Wo es einen guten Schluck galt, war auch Theodor Etzel zu finden. Durch sein Fabelbuch, das er kurz zuvor mit Hanns Heinz Ewers herausgegeben hatte, war er über Nacht zu einem literarischen Namen gekommen. Die »Überbrettl« von Wolzogen und Zickel erheiterten Abend für Abend ihr Publikum aus der Sammlung, die in teilweise ausgezeichneten Versen in der Form von Tierfabeln die konventionelle Moral mit satirischen Anrempelungen übergoß. Etzel hatte sich mit einer Freundin in Friedrichshagen angesiedelt und sonnte seinen jungen Ruhm an den Ufern des Müggelsees. Dieser Ruhm brachte ihm die Anstellung als Schriftleiter einer Revue ein, die Fröhliche Kunst hieß und eine Art Vorläufer der heutigen Magazine war. Ich führte in diesem Organ den Schüttelreim als poetische Spezialität in die deutsche Literatur ein und erhielt außerdem den Briefkasten der Redaktion für fingierte Antworten zugewiesen. Da erschienen denn Belehrungen wie diese: »Sie täuschen sich: Muskat ist kein Kartenspiel, sondern ein Obst.« Als ich aber einmal den Verleger der Fröhlichen Kunst in einer ruchlosen Anzapfung bei den Lesern denunzierte, weil er dauernd das Honorar schuldig blieb, wurde mir das Amt des Briefkastenonkels schleunigst entzogen. Auch der Chefredakteur Etzel kriegte kein Gehalt, und als der Weihnachtsabend da war, saßen wir zu dritt bei ihm auf der Bude, ohne einen Bissen im Magen und recht kläglich bei Laune. Das Mädel heulte schrecklich, weil nicht einmal ein kleiner Weihnachtsbaum auf dem Tisch stand, und so holten wir denn aus dem nahen Walde einen Föhrenzweig, der in einen Lampenzylinder gepreßt und alsdann in einem Stiefel auf den Tisch gestellt wurde. Da dieser Zynismus die Tränenflut nur noch heftiger entfesselte, beschlossen wir, die Weihe einer Familienfeier zu stören und zu sehen, ob wir nicht wenigstens zu einem Abendbrot kämen.

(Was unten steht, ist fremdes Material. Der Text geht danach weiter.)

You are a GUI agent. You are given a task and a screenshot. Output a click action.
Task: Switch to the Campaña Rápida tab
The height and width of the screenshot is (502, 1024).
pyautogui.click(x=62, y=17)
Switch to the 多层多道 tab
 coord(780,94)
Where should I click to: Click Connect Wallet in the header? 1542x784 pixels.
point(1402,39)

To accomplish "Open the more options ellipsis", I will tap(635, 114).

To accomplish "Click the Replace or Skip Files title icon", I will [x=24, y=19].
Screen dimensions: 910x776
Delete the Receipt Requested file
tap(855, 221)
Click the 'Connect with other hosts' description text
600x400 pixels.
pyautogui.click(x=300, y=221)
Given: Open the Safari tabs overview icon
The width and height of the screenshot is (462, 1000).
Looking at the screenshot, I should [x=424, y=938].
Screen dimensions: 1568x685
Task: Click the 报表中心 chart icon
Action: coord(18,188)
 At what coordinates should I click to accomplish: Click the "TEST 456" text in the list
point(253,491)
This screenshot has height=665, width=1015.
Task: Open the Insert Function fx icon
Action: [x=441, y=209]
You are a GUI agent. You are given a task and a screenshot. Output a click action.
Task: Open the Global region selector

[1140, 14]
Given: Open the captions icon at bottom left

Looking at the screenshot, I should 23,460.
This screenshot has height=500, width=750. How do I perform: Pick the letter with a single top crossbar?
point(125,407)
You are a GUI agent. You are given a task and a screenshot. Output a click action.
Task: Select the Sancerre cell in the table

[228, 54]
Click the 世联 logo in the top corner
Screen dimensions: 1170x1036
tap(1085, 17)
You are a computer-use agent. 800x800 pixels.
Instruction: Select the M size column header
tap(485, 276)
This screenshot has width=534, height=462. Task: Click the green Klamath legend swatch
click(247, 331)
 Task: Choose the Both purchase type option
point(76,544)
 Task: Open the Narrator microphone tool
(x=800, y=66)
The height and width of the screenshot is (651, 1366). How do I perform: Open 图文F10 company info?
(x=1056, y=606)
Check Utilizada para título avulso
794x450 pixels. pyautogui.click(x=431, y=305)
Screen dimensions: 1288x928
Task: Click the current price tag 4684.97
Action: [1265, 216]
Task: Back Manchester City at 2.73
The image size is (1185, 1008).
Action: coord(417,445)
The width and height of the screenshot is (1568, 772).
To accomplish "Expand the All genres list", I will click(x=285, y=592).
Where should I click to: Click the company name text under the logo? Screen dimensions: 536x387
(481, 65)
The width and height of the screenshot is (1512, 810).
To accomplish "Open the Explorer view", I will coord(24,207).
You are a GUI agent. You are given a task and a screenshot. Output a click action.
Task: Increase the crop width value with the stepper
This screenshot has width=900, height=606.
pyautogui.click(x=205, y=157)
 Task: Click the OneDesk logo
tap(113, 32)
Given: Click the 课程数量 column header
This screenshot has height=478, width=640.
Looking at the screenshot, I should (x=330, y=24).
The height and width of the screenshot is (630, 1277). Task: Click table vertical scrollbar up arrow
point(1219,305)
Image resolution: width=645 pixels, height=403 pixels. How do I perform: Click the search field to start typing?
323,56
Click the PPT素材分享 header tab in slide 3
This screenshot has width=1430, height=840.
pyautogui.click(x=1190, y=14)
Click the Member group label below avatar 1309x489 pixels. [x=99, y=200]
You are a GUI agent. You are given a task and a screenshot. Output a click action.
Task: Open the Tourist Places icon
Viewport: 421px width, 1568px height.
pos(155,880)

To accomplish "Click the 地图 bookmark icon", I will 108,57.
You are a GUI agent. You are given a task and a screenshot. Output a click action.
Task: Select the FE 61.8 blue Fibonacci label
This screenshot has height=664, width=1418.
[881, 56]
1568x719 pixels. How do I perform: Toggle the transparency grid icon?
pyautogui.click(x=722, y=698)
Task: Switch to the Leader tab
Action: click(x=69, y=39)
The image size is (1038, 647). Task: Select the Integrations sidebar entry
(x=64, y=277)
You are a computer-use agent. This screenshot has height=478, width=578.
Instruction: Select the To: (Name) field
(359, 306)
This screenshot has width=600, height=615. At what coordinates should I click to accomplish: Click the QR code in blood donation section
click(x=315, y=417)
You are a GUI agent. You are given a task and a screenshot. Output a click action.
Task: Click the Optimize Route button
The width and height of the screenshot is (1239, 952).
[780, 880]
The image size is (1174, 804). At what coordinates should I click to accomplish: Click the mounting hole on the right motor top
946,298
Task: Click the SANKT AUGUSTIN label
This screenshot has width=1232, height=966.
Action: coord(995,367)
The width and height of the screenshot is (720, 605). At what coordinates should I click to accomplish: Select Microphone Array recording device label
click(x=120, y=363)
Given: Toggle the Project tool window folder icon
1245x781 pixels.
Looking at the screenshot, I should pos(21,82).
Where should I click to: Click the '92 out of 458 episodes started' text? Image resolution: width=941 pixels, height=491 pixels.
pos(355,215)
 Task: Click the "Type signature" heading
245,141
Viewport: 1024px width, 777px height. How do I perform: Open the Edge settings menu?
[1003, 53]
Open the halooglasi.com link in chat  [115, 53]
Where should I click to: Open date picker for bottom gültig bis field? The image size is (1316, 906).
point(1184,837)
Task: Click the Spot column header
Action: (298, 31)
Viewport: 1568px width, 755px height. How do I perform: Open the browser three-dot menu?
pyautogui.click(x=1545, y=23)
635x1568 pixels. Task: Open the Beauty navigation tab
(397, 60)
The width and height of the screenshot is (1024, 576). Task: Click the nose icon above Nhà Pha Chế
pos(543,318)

Um neun Uhr abends drangen wir bei Bölsche ein und erläuterten die Situation. Was uns Frau Bölsche an diesem Heiligen Abend an Braten, Äpfeln, Pfefferkuchen, Bowle und anderen Genüssen eingeflößt hat, läßt sich nicht schildern. Ein goldenes Zwanzigmarkstück setzte uns überdies in die Lage, noch mit der ganzen Friedrichshagener Kolonie beider Fakultäten in der Klause weiterzufeiern, bis wir am Vormittag des ersten Feiertags ins Bett sanken.
Natürlich war Friedrichshagen damals bevorzugtes Ausflugsziel unserer Berliner Freunde. Sehr häufig kam Peter Hille, und unvergeßlich sind mir die Wanderungen mit ihm durch den Wald, die uns oft bis Hoppegarten und noch weiter führten und bei denen er mir seine neuesten Gedichte, Novellen und Aphorismen vorlas, die er quer über Zeitungsblätter, auf Straßenbahnscheine, braune Tüten und irgend erreichbare Papierfetzen geschrieben hatte. Hier will ich auch eines verstorbenen Freundes gedenken, der mich oft in Friedrichshagen besuchte und dessen Dichtername zu unrecht ganz in Vergessenheit geraten ist. Es ist Wilhelm Lentrodt. Seine schönen, stillen Novellen sind vor langen Jahren bei S. Fischer erschienen; niemand liest sie mehr, niemand spricht mehr von ihnen, kaum jemand weiß noch darum. Wenn ich über Nacht in Berlin blieb – und im Winter flüchtete ich oft aus meiner unheizbaren Kalkbude nach Berlin –, gab mir Lentrodt meistens Quartier in seinem Zimmer in der Elsholzstraße. Er war einer der besten Menschen, die ich kannte. Einmal sprach uns spät nachts in der Potsdamer Straße ein Mädchen an; es war durchfroren und schon zu alt und häßlich, um noch viel von ihrem Gewerbe erhoffen zu können. Sie klagte, sie sei versetzt worden, wohne in Lichtenberg und könne nicht mehr nach Hause. Lentrodt lud sie ein, kochte noch einen Tee, räumte dem armen Weib sein Bett ein, verstaute mich trotz meines Protestes auf dem Diwan und schlief selbst, in eine Decke gehüllt, auf dem Fußboden. Am anderen Tage begleiteten wir den Gast noch bis Stralau-Rummelsburg und fuhren nach Friedrichshagen weiter.
Von völlig anderem Schlage war Arthur Moeller-Bruck, ebenfalls Stammgast in unserem Kreise. Er schrieb in unendlich komplizierten Satzgefügen unheimliche Wälzer über die moderne Literatur; den holländischen Adel vor seinem zweiten Namen und die völkische Rassentheorie hatte er noch nicht entdeckt. Persönlich war er ein netter Kerl und unbeschreiblich leichtsinnig. Er ging in sehr origineller Eleganz, Monokel im Auge, langer, grauer Gummimantel, Stöckchen mit silbernem Griff und hellgrauer Zylinder. Dabei hatte er kaum je fünfzig Pfennig in der Tasche, pumpte uns groschenweise an und lud uns, die ganze Schar vom Armen Teufel und von der Fröhlichen Kunst, eines Abends zu einem opulenten Souper in den Friedrichshagener Ratskeller ein. Als es ans Zahlen ging, überreichte er mit vornehmer Geste dem Kellner seine Visitenkarte. Wir haben unter monatelangem Schwitzen den Schaden durch Umlagen und Vergleiche mit dem Wirt ausgleichen müssen.
Im Frühjahr 1903 nahm mir Margarete Beutler Bettlade, Tisch, Stühle und Sekretär wieder ab. Ich räumte den Waschküchenbau und bezog in der Augsburger Straße, ganz dicht beim »Café des Westens«, ein möbliertes Zimmer, das die Stätte reicher Erlebnisse und starker innerer Förderung für mich geworden ist.